Heberstrom's wife, homemaker and macrame enthusiast Marilyn Heberstrom, 42, did not deny the stereo-touching charges, but did state that her violation of the longstanding house rule was unintentional.

"I think maybe when I was dusting around the—oh, what do you call it?—the little button things on the stereo's controls, I might have disturbed them a little," the embattled Marilyn told reporters. "I didn't mean to mess it all up. I won't do it again."

"I'm sorry, honey," she added.

According to Lloyd, however, the infraction is indicative of a much larger problem, one extending well beyond the stereo settings. Over the course of their 21-year-marriage, he said, the problem has come to include virtually every area of their split-level suburban home.

"Marilyn has been told over and over that she is not to touch anything in the garage," Lloyd said. But despite his repeated warnings, Lloyd said he was "shocked and dismayed" to come home from work recently to find cardboard boxes piled atop his riding mower's Comfort-Cushion(TM) gel-reinforced leather seat, putting it at severe risk of dust-accumulation and creasing. "The riding mower is a finely tuned instrument.

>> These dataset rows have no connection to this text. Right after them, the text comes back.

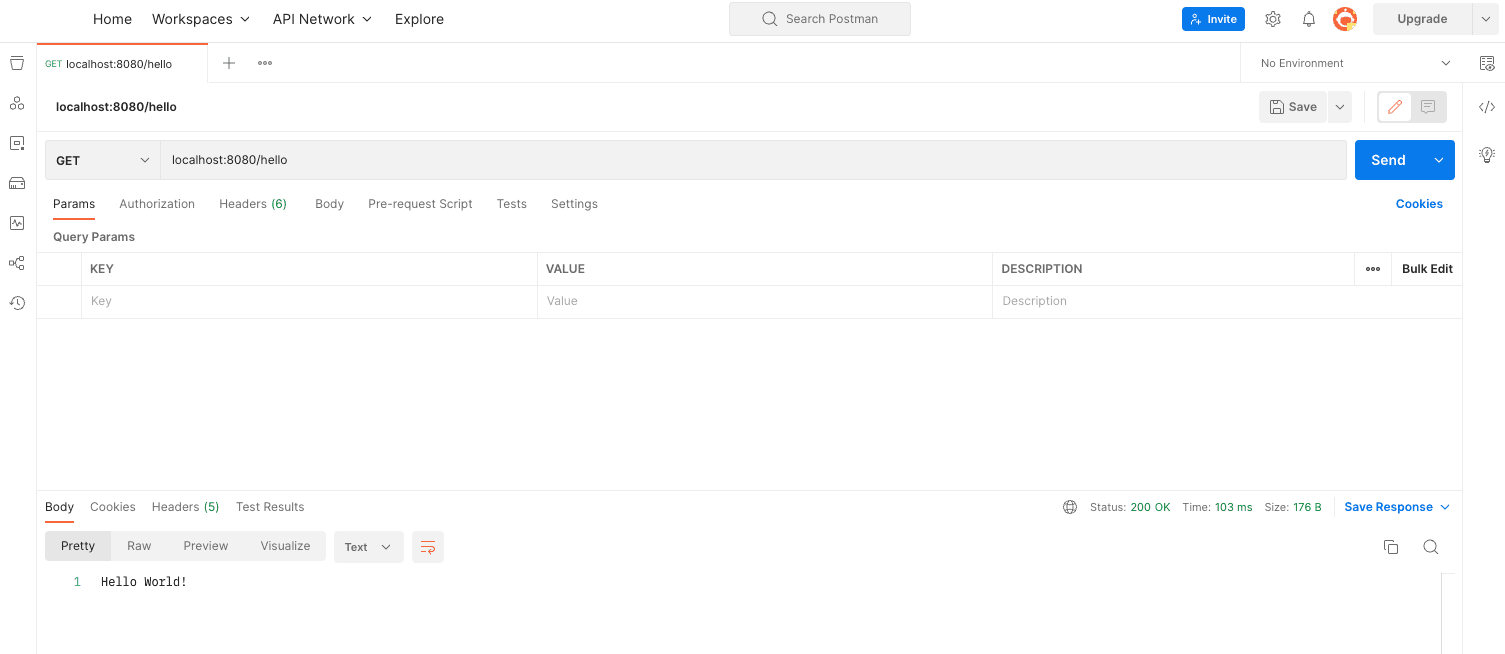Open the settings gear icon
The image size is (1505, 654).
tap(1272, 19)
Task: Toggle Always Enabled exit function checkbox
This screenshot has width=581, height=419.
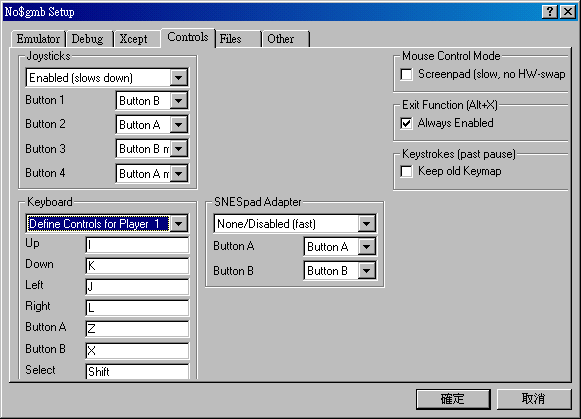Action: click(x=406, y=123)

It is not a toy," he said.

"All I was trying to do was to get at [son] Kyle's old high-school sweaters and sweatshirts," said Marilyn, attempting to explain the incident. "They were under the Christmas decorations, so I had to move some boxes out from on top of them. Mrs. Swanson said warm clothes were needed for the church charity drive, and Kyle doesn't fit into any of those old things anyway. I didn't think it would hurt the lawn mower any if I stacked the boxes there for just one second. I'm sorry."

"I ask you, do I go into the cupboards and rearrange the pots and pans? Do I move the laundry soap from its proper place, or mess with knitting supplies in the sewing room? I most certainly do not," Lloyd said. "Is it too much to ask, then, that the speed and whisker-length settings on my new Norelco razor be left alone? That my fishing lures be kept on the proper shelves and not tossed willy-nilly to make room for somebody's figure skates? To be able to sit in my recliner and find the remote because it hasn't been transferred from its proper place on the coffee table to a virtually untraceable spot on top of the piano by some meddling busybody woman?"

"God-dammit!" he added, storming off into the basement.

Though Lloyd's lawyer said he does not feel legal action against Marilyn is necessary at this time, he did stress that the Heberstrom household's well-established, long-standing wife-behavioral policies exist for a reason and must not be taken lightly.

"Lloyd and Marilyn are only one of millions of married couples born after World War II upon whom the gender-role social reforms of the late '60s and early '70s have had no impact, leaving the antiquated gender roles of the post-war era intact," said Lloyd's longtime attorney and golf partner Jim Hart. "These social mores, passed down from one generation of men to the next, dictate that husbands exercise tyrannical control over their home environment and spouses at all times. However dated this may seem, the self-esteem of millions of American males vitally depends upon strict female compliance with these rules, as their fragile sense of order and self-worth simply cannot survive without it."

Marilyn agreed. "Oh, men," she said with a shrug, bustling off to set the table for the 6,847th time.